Etanol: Preços

Preço do etanol despenca nas usinas diante de medidas restritivas, aponta Cepea


Reuters - 30 mar 2021 - 07:15 - Última atualização em: 30 mar 2021 - 10:01

Os preços do etanol tiveram forte queda no principal mercado consumidor do Brasil durante a última semana, à medida que a adoção de medidas restritivas no combate à pandemia de coronavírus afeta a demanda, disse nesta segunda-feira o Centro de Estudos Avançados em Economia Aplicada (Cepea), ligado à Universidade de São Paulo.

O Cepea indicou em relatório semanal que os preços do etanol hidratado em São Paulo, maior mercado do combustível no país, recuaram 15,8% na semana passada, fechando a R$ 2,3071 por litro em 26 de março. No caso do anidro, o valor foi de R$ 2,5096/L, queda de 15,9%.

“Essa baixa foi a mais intensa de toda a temporada 2020/21 e esteve atrelada à redução acentuada da demanda”, disse o centro, acrescentando que apenas alguns negócios foram concretizados ao longo da última semana e envolveram volumes pequenos, tendo em vista que distribuidoras seguiram trabalhando com o produto comprado anteriormente.

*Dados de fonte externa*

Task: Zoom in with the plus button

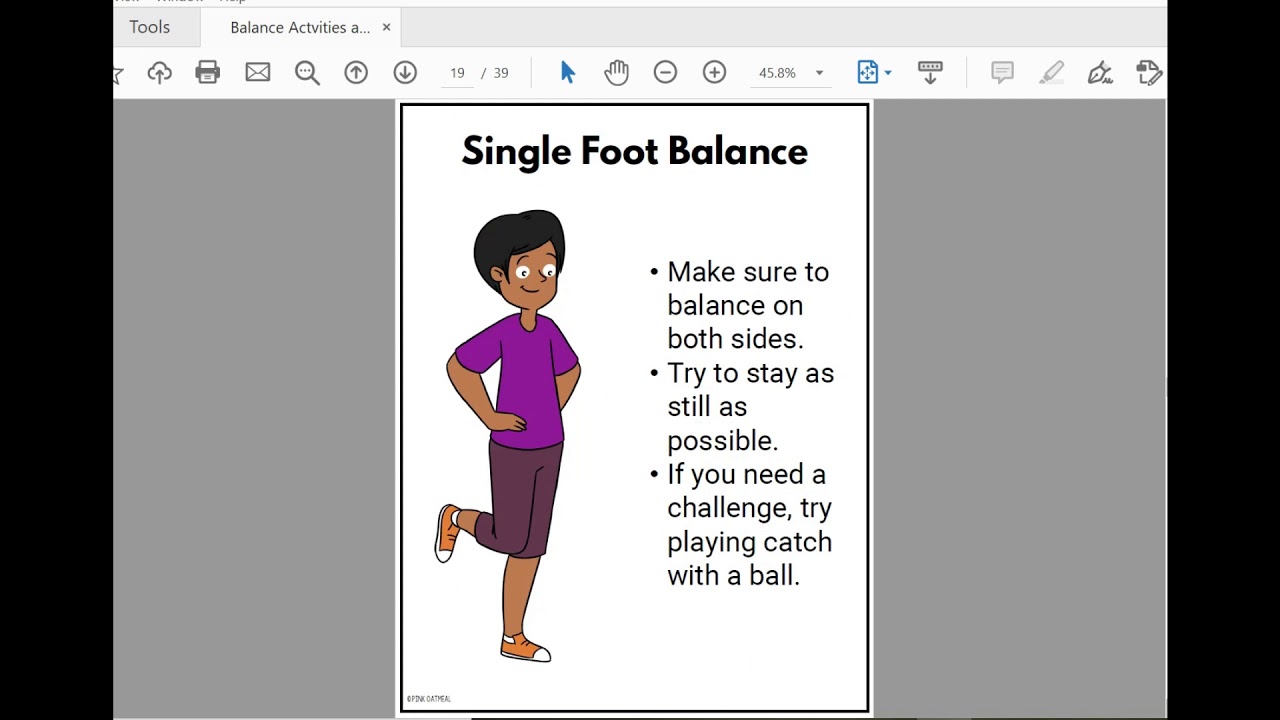Action: tap(714, 73)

O governo do Estado de São Paulo decretou a fase emergencial, a mais restritiva do plano de contingência local, para combater o crescente número de casos de covid-19, que tem deixado o sistema de saúde à beira do colapso.

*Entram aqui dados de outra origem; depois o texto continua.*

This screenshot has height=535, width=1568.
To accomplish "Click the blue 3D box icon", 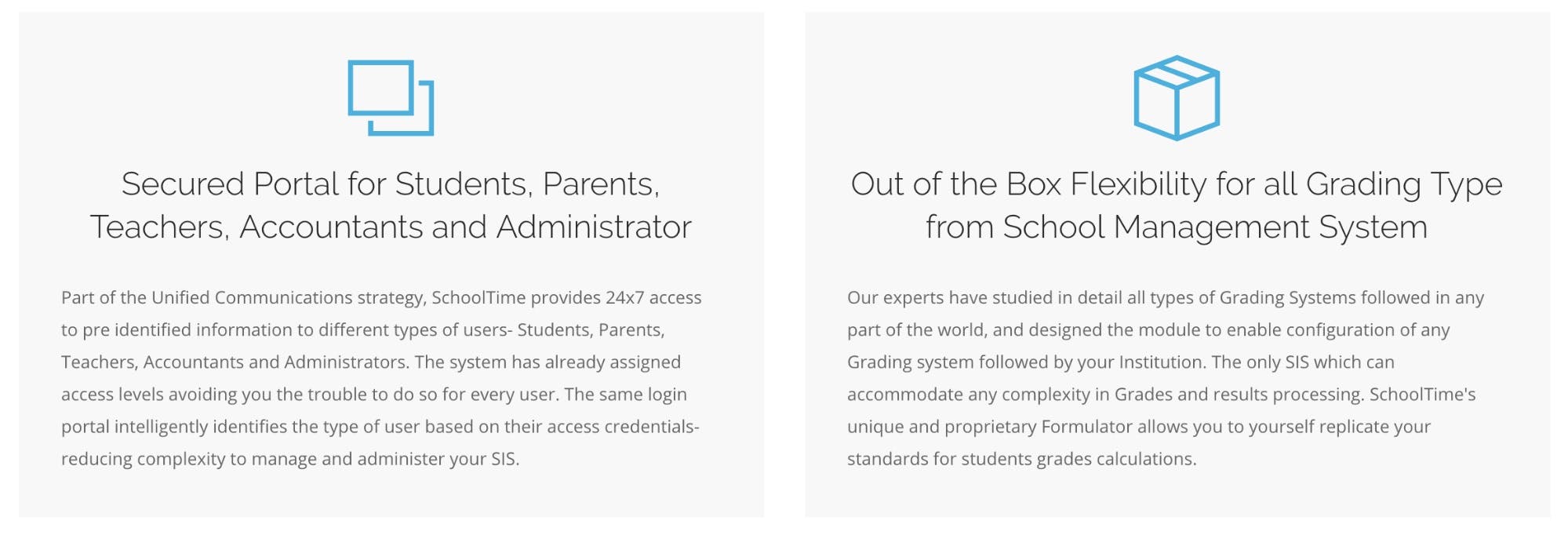I will [1177, 98].
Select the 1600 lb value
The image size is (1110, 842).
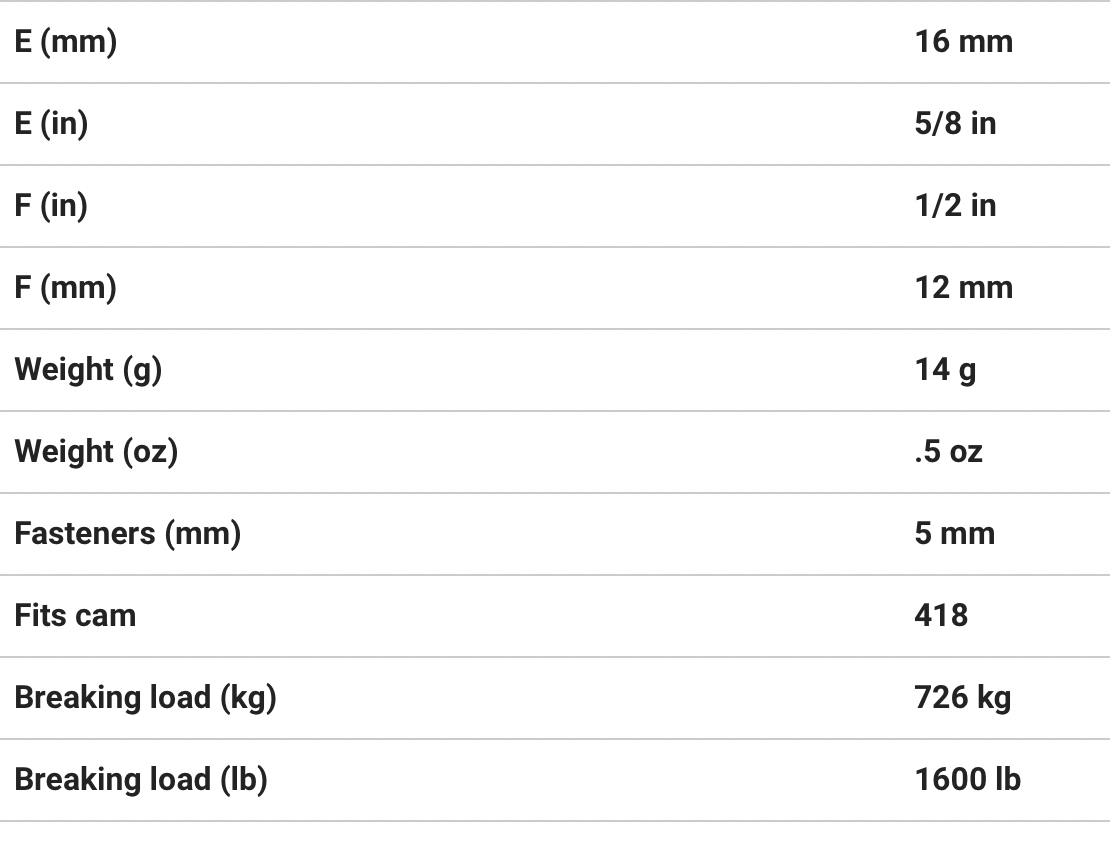click(x=967, y=780)
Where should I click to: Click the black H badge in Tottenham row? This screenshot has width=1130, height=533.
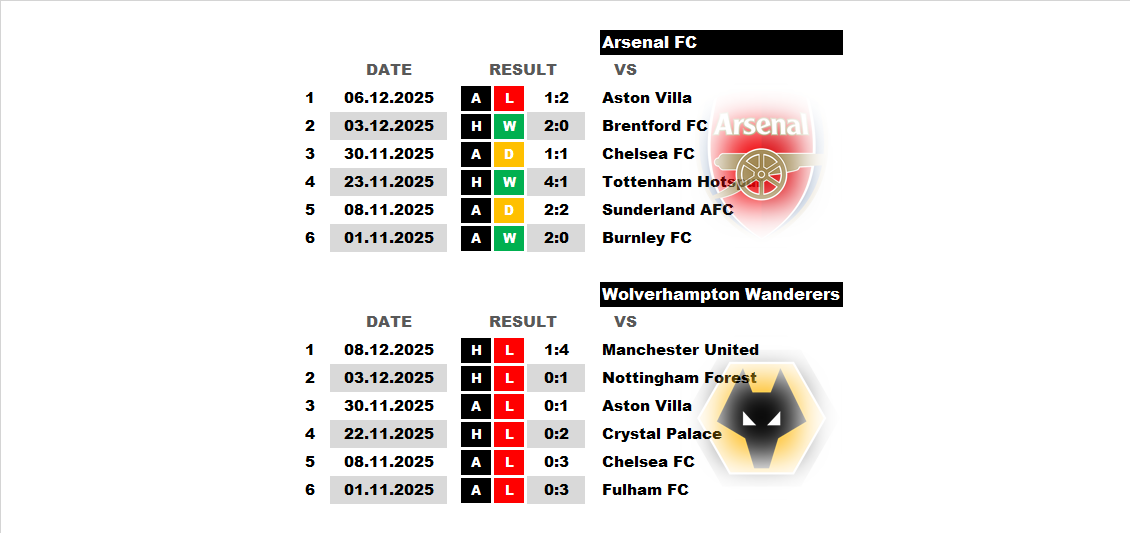tap(476, 182)
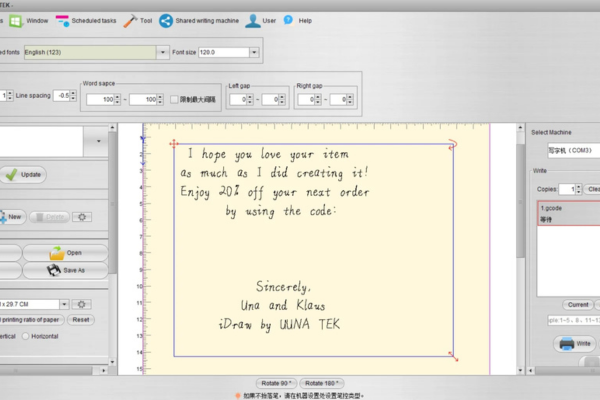
Task: Click the Update button with green checkmark
Action: coord(22,174)
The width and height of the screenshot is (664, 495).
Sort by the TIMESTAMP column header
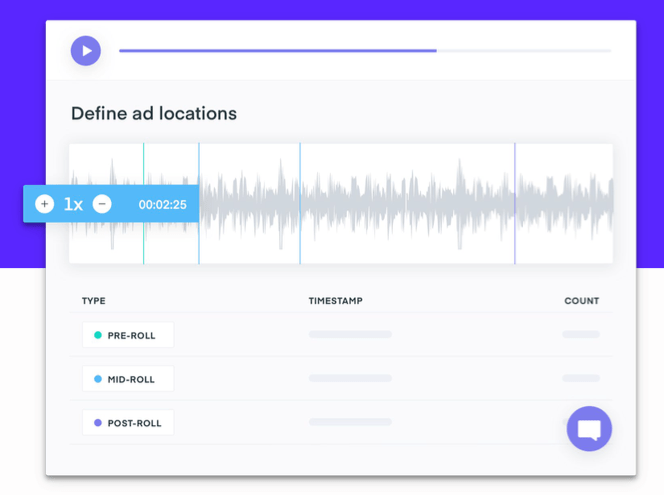(x=335, y=301)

A queda no preço do etanol reforça a expectativa de que as usinas brasileiras priorizem a produção de açúcar na nova temporada, que começa em abril, em detrimento do biocombustível – a exemplo do que ocorreu na safra anterior, quando o maior produtor global de açúcar fabricou um volume recorde do adoçante.

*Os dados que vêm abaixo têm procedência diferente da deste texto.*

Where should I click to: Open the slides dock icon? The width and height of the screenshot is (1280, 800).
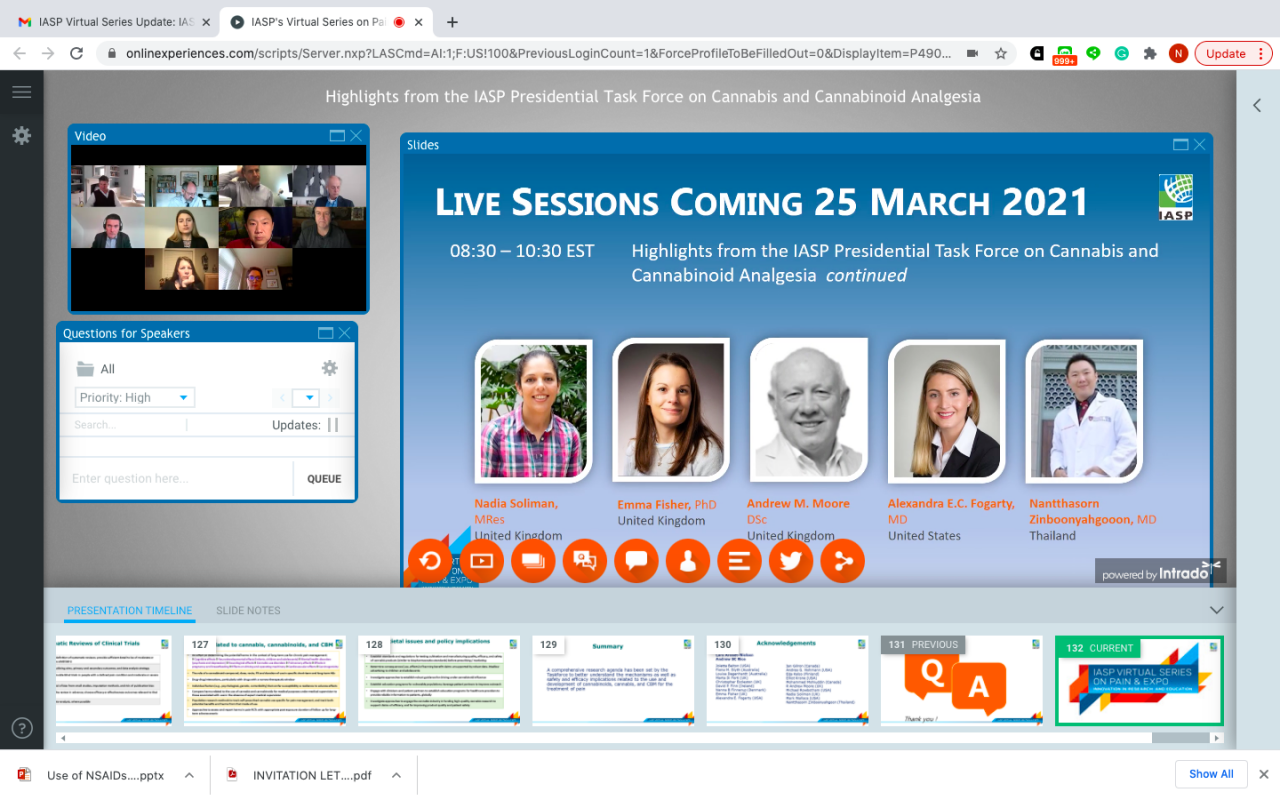[x=533, y=560]
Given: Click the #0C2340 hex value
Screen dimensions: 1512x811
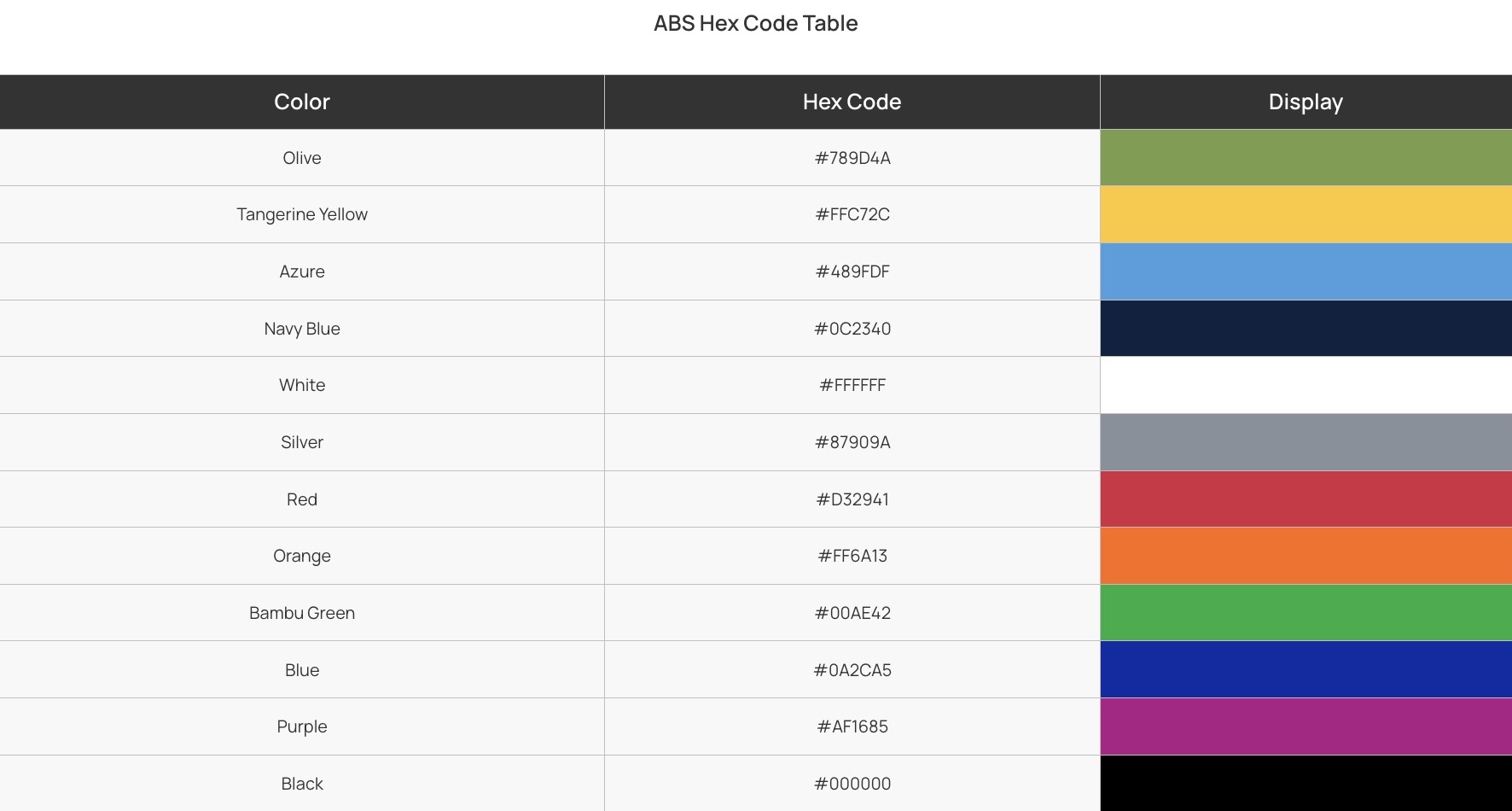Looking at the screenshot, I should pos(852,329).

“Se o Brasil não conseguir controlar (ou não quiser controlar) o vírus, a economia vai sofrer e a demanda por gasolina e etanol também vai sofrer, obrigando as usinas a produzir o máximo possível de açúcar”, disse um corretor baseado em Nova York.

Os contratos futuros do açúcar bruto atingiram uma mínima de três meses nesta segunda-feira, com a queda nos preços do etanol no Brasil sendo vista como uma das razões para o movimento de baixa no adoçante.